Free speech and privacy on the wane across the world
Autocratic rule, increased media restrictions and use of mass surveillance affect almost half global population, researchers find
Nearly half the world’s people are living in countries where their freedom of speech and right to privacy are being eroded, researchers have found.
“Strongman” regimes seeking to squash voices of dissent and solidify political power are increasingly monitoring citizens through technology, cracking down on protests and jailing journalists, according to a ranking of 198 countries on issues including mass surveillance and data privacy.
The report, launched on Thursday by global risk analysis company Verisk Maplecroft, found that about 3.38bn people, or roughly 46% of the global population, live in countries deemed to be at “extreme risk” in relation to right to privacy and freedom of expression.
Out of 198 countries, 58 were categorised as “extreme risk” when it came to citizens’ right to privacy, a jump of 9% from 2017 levels.
The same number of countries were ranked as “extreme risk” in the report’s freedom of opinion and expression index. The rise from from 52 in 2017 to 58 in 2019 represents an increase of 11%.
However, just 28 countries were identified as “extreme risk” on the democratic governance index, which identifies and measures authoritarian regimes.
The figures represent a “worrying” trend in the global erosion of rights and freedoms that goes “beyond the most hardcore autocratic states”, the report says.
“This tells us that more countries are now prioritising control of the public narrative and the quashing of public dissent above the rights of citizens.”
The report highlights Cambodia, where national elections last year prompted Hun Sen, who has been the country’s prime minister for 34 years, to crack down on “fake news” by fining offenders and jailing them for two years. Hun Sen has also strangled dissenting speech online by extending cyber surveillance, and ordered all internet traffic to be transmitted through a state-owned data management centre.
China had the lowest aggregate score for both freedom of expression and right to privacy, according to the report. Home to one-fifth of the world’s internet users, the nation already faces the most severe internet restrictions. However, the study warns of the impact the 2020 rollout of the controversial social credit system – a mass surveillance and AI programme that gives citizens a social credit score based on their social, political and economic behaviour – could have, both within and beyond the country’s borders.
In Turkey, more journalists were jailed last year than in any other country, according to the Committee to Protect Journalists. The government this week destroyed more than 300,000 books linked to the 2016 failed military coup; last year, a report from the Pen foundation found that 200 media outlets and publishing organisations had been shut down, 80 writers subjected to investigations and prosecutions, and more than 5,800 academics dismissed from 118 public universities.

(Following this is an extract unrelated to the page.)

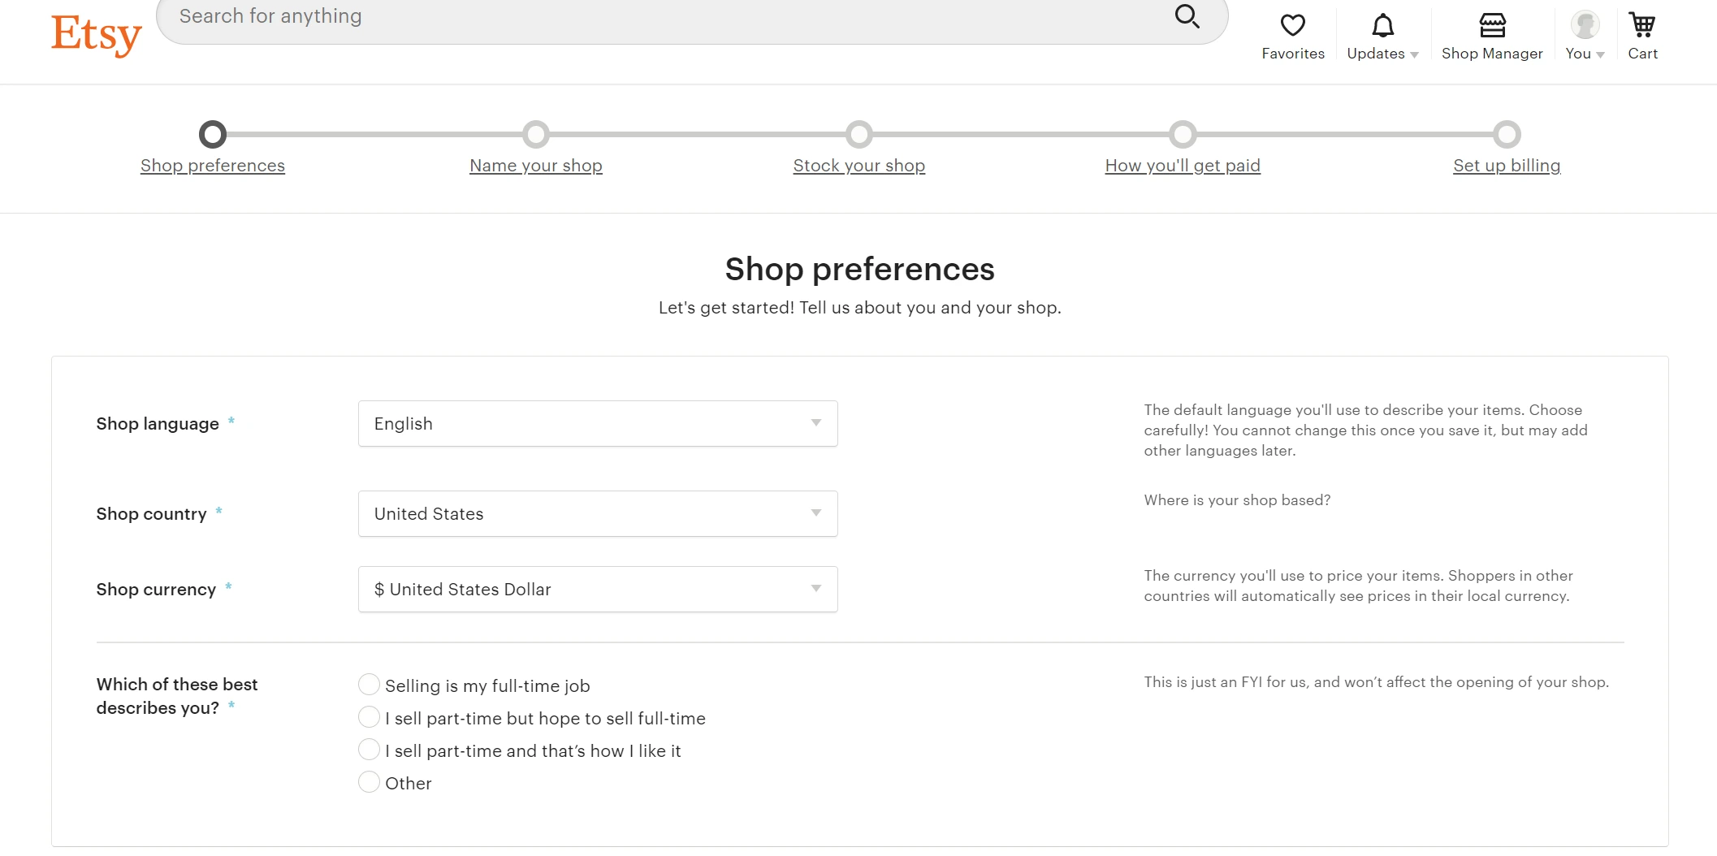This screenshot has height=856, width=1717.
Task: Open Favorites heart icon
Action: click(1292, 26)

Cambodia, Djibouti, Kenya, Somalia, Tanzania and Zambia have all dropped into the “extreme risk” in terms of right to privacy.
Countries that were classified as at “extreme risk’ on freedom of expression included Kyrgyzstan, Morocco, Mozambique, Papua New Guinea, Qatar, Uganda and Venezuela.
Sofia Nazalya, Verisk Maplecroft’s human rights analyst, said Donald Trump’s increasingly authoritarian stance on media freedoms risked encouraging similar behaviours in other countries where freedom of expression and right to privacy are already the subject of concern.
“What’s happening with Trump and his anti-media stance is contradictory to how we think a leader of a democratic nation should act and it does set a dangerous precedent for other countries to be more open in criticising the press,” said Nazalya.
The report also underscored human rights abuses in China’s Xinjiang region, where an estimated 1 million ethnic Uighurs have been held in detention centres. The report warns multinational companies of tainted apparel supply chains. China is the world’s largest producer of cotton, with three-quarters produced in Xinjiang, and the industry has been linked to forced labour.
Yet companies seeking to clean up their supply chains may find the process extremely difficult, said Nazalya.
“Conducting standard due diligence may prove problematic for the region, as the Chinese government will likely make any manufacturing that occurs in the region untraceable to other supply chains. This situation is fairly unique. It will pose a real challenge for companies as it constitutes a major reputational issue for those that are caught up.”